##### TEXT EXCERPT

Inspiration

In our hometown, Taiwan, the color of the sky often turns gray. The amount of PM2.5, which gradually gains attention, is not just a local problem but also a global issue. Those who are sensitive to air pollution usually feel uncomfortable and have to wear a mask all the time. To avoid that many people started to go indoors. However, indoor air quality was proved to be 10 times worse than outdoors but is still often ignored. In addition, people nowadays stay indoors more often. Thus, it’s crucial to solve these problems and do human practices to raise the awareness of indoor air quality.

Indoor Air Quality

Poor air quality significantly affects our daily lives. Gases, chemicals, and other pollutants in the air can cause headaches, eye irritations, allergies, fatigue, etc. The direct way to improve indoor air quality is to simply open the windows, but sometimes the air outdoors is even worse than the air indoors, and therefore we cannot open the window in these kinds of situations due to a plentiful amount of pollutants such as toxic gases and PM (particulate matter) particles outdoors.

Air Purifiers

The air purifiers can help a little by filtering some of these particles, but there are still issues on the filtration of CO2 and toxic gases such as volatile organic compounds (VOCs), as air purifiers cannot remove all of them through filtration.

Investiations on CO2, VOCs, and their effects

CO2 and certain VOCs can hardly be dealt with through air purifiers and can cause problems to our health. High CO2 concentration indoors has an adverse effect on human performances, while a small amount of VOCs can easily cause a negative impact on us.

We measured the CO2 concentrations in common places indoors and learned a lot about how people feel about indoor air quality through human practices research.

##########
##### RECORDS

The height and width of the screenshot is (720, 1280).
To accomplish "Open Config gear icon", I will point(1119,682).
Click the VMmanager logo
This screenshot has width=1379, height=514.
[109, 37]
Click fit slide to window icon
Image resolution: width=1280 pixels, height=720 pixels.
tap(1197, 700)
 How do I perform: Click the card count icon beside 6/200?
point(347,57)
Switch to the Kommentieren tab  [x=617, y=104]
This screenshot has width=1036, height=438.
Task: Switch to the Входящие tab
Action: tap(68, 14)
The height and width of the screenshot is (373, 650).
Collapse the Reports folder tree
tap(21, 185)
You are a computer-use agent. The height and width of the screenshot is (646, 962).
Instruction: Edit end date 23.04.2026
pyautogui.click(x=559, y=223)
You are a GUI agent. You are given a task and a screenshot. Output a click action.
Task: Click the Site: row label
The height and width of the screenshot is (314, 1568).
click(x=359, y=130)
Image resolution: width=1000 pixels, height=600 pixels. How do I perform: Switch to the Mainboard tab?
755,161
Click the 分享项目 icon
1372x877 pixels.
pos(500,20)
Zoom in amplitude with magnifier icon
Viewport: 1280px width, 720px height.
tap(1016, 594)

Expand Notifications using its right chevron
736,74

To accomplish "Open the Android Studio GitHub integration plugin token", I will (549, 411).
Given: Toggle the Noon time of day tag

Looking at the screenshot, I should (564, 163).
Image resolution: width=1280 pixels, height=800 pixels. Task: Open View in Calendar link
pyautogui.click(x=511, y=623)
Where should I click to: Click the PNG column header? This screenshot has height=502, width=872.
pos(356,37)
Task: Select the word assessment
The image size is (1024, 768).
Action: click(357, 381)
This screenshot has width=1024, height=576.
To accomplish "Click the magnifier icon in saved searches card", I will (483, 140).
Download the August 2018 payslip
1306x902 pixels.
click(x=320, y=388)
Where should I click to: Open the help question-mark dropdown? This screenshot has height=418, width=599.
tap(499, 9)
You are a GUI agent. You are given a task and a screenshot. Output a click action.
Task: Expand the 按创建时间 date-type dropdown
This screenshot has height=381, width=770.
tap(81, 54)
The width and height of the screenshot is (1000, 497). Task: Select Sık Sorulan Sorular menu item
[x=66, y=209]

##########

* WHAT YOU HAVE TO DO: Condense the paragraph of the indoor air quality text beginning "Poor air quality significantly affects" into a short bulleted list that keeps its main facts.

* FINISHED TASK:
- Poor air quality significantly affects daily life.
- Gases, chemicals, and other airborne pollutants can cause headaches, eye irritation, allergies, and fatigue.
- Opening windows is the direct way to improve indoor air quality.
- Sometimes this isn't possible because the outdoor air is worse, holding many pollutants such as toxic gases and particulate matter (PM).